Ilustración: Entierro en Ornans, de Gustave Courbet (Detalle)

06 de junio 2022

Nostromo

por Diego Leiva Quilabrán

Murió la tía. Sí, hasta que murió la tía. ¿Cómo que “hasta”? Hasta. Así, tal cual. Hasta que esa masa en la guata se la terminó de comer. Y esa masa en su guata, que no es otra cosa que una prolongación de la tía, como una incompleta gemela malvada, una siamesa monstruosa, es la única que la volverá a ver de ahora en adelante. Aunque sea por dentro e inmersas ambas en la oscuridad de un hoyo.

Miro a la tía, pero no me atrevo a verla. En realidad, lo que hago es mirar hacia donde está la tía. Porque entre la tía y yo hay una cápsula intergaláctica, rústica, de madera, con una cruz en la escotilla. La tía es una suerte de Ellen Ripley con un alien dentro y no quiero mirarla. Algo puede saltarme en la cara.

Los primos ríen afuera. Los más chicos corren detrás del gato de la casa. El gato, al descansar, va con el hocico pegado al suelo buscando algo que podría ser la tía, un rastro de ella, pero solo es el tiesto con agua bajo el ataúd. Ni el último sorbito de agua le va a dejar a la tía. Ricardo y la Nico, su polola, pasan corriendo hacia el pasillo. Los dejo de ver cuando los rodea la sombra del fondo de la casa, mientras entran a una de las piezas. Ricardo debe estar triste, debe necesitar compañía, los abrazos no le han faltado hoy porque todos vienen a ver a la tía, todo el mundo la conocía.

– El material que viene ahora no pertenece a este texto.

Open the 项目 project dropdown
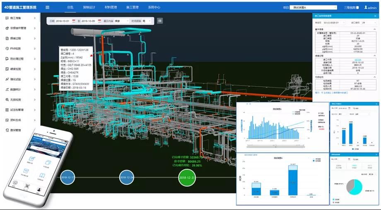 click(313, 7)
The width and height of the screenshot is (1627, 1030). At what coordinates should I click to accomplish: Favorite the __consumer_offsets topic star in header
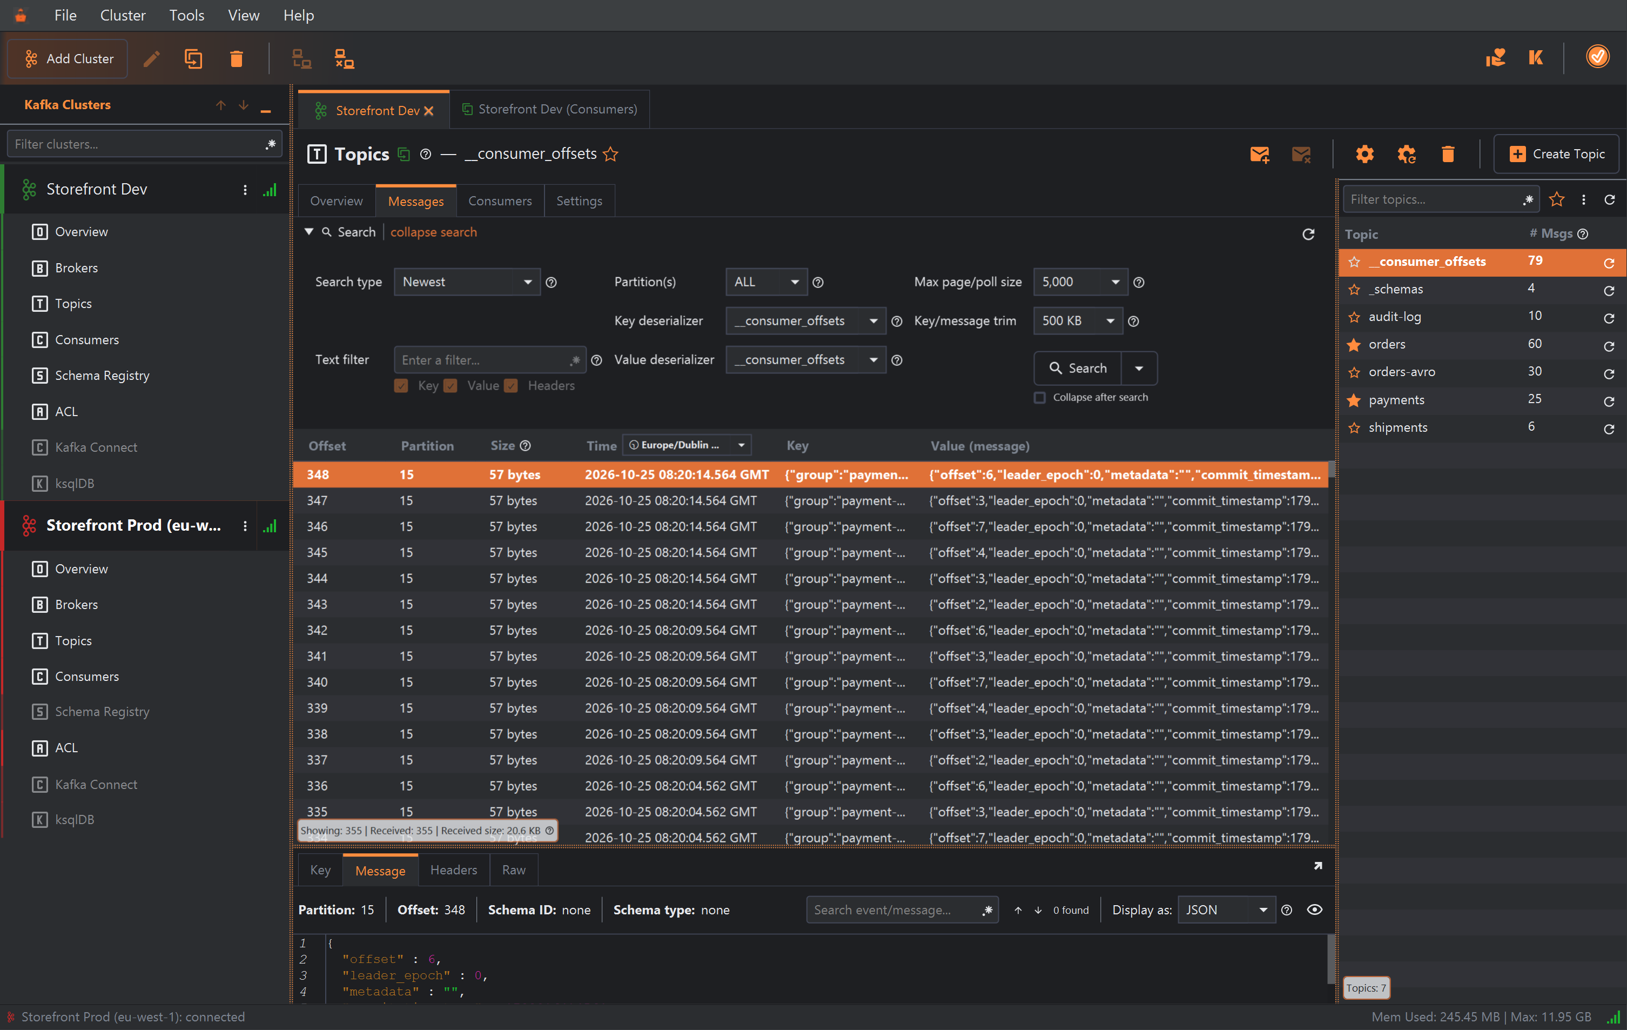point(610,154)
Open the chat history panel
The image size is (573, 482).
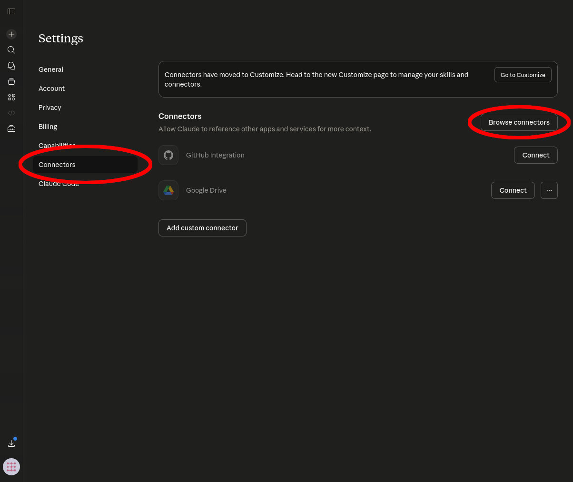pos(11,66)

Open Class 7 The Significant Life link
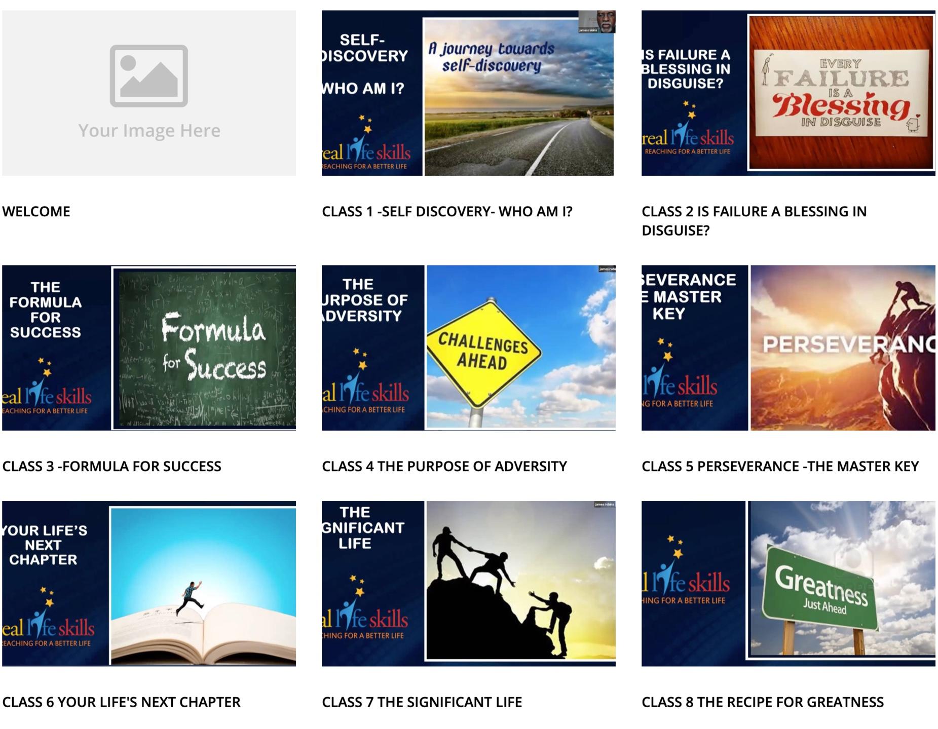click(422, 702)
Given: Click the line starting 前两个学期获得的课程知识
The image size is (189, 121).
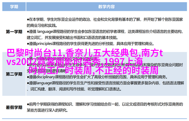Looking at the screenshot, I should 105,104.
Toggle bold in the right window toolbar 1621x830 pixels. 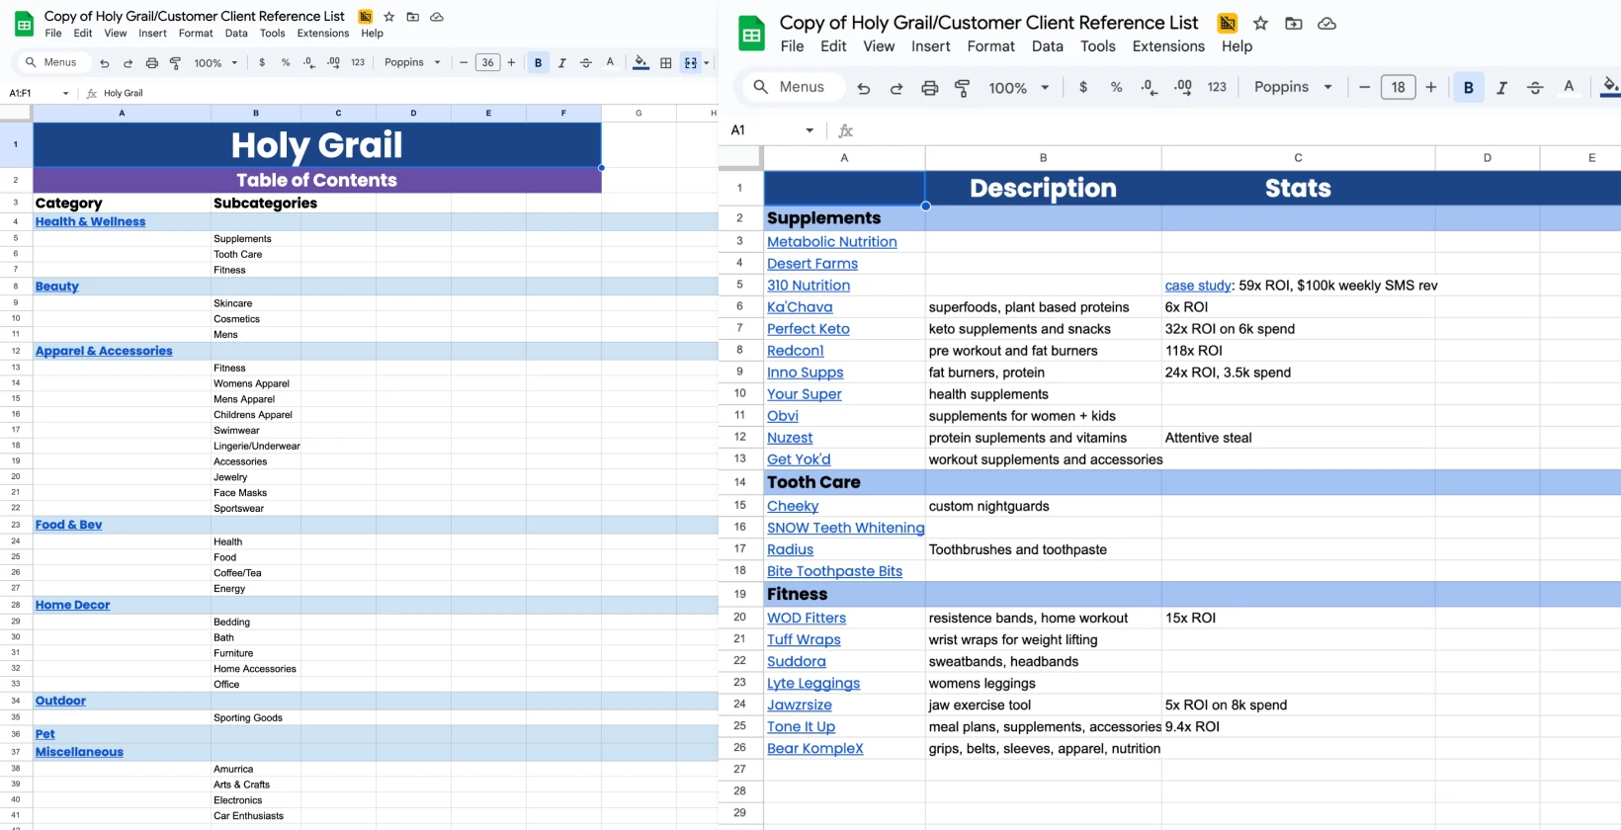point(1468,88)
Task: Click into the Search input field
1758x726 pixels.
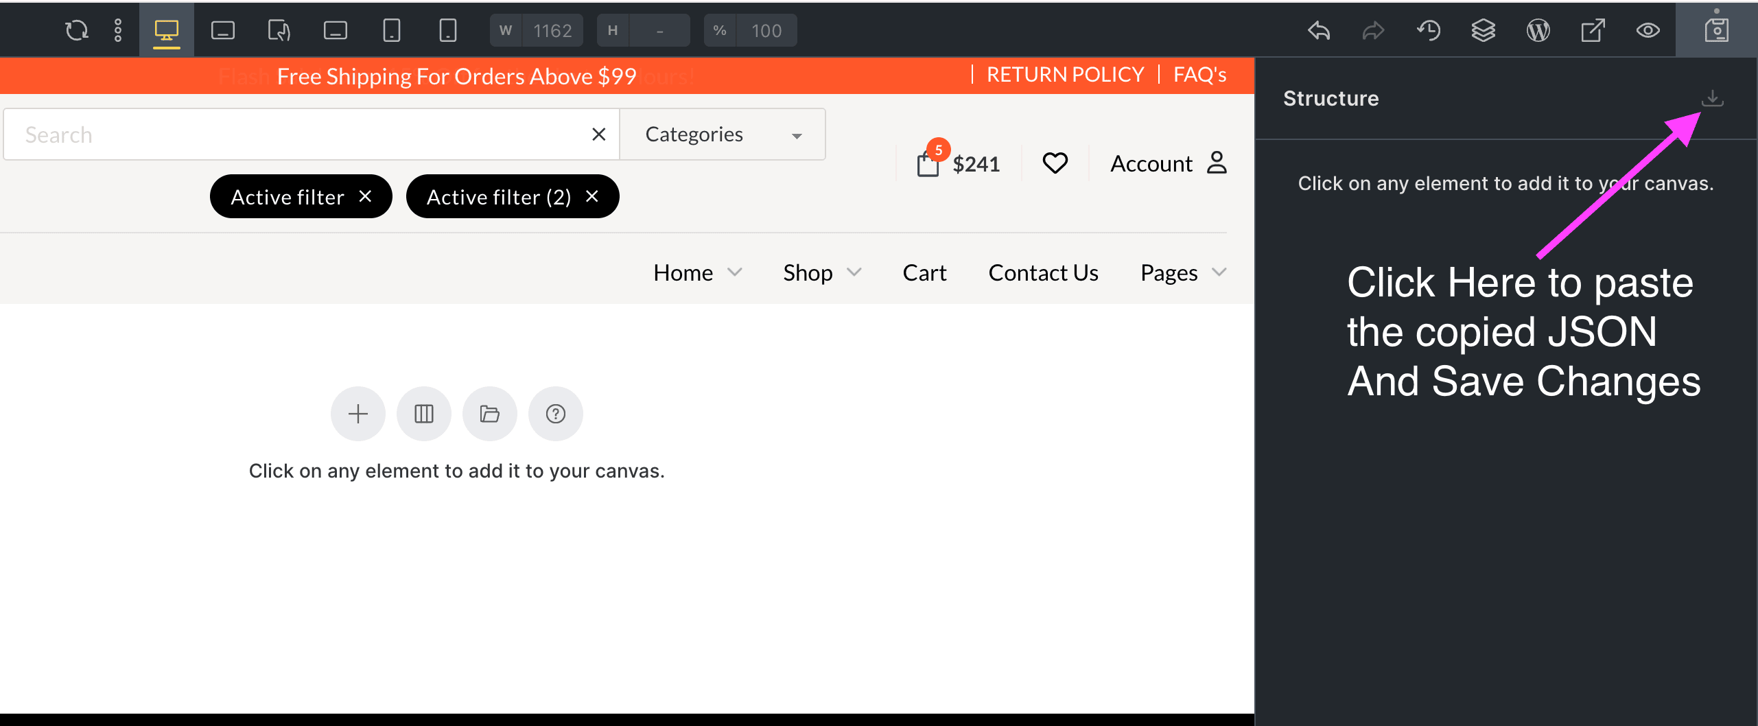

Los parientes llegan por goteo. De la costa, del norte, del sur. Los amigos de la familia llegan de a pares, de a tres o de a cuatro, con maridos, esposas, hijos, sobrinos: el ramaje del árbol de conocidos crece y la cantidad de ramas es inversamente proporcional al peso del “ayudándote a sentir” que nos dan. ¿sienten? ustedes el pañal de la tía lleno de mierda espesa que desborda por los muslos? ¿Sentían los tripulantes de la Nostromo el dolor de Ripley? Estaban muy ocupados con esas cosas saltándoles en la cara. Yo mismo tengo una cosa incubando en mi propia guata. Saltará en sus caras cuando sea el momento; o peor, en la mía.

***

La guagua llora en la pieza del fondo. Mamá, haga algo, por favor. Mamá, mamá, dónde está. La Tía tenía el talento de callar las guaguas. Las nuestras y las del resto. Las de la familia y las ajenas. Como un eco perdido, como desde dentro de un hoyo, se escucha llorar a esa guagua. ¿Querrá teta? ¿Estará de caca hasta el cuello? Tan chico y con la mierda hasta el cogote. Y sigue llorando, se raja la garganta al fondo de ese túnel. Ni Ricardo ni Nico salen, no se dan por enterados. Está rodeada por los recuerdos de la tía: objetos colgados, amontonados, cubiertos, empezando el lento proceso de acumular el polvo suficiente antes de que los niños, ya más grandes, los echen a la basura. En las paredes hay cuadros de viejos que no eran tan viejos en el tiempo en que fueron tomadas, viejos con traje y bigote, viejos que uno mira y piensa: nacieron viejos. No como uno, joven y que va a morir joven.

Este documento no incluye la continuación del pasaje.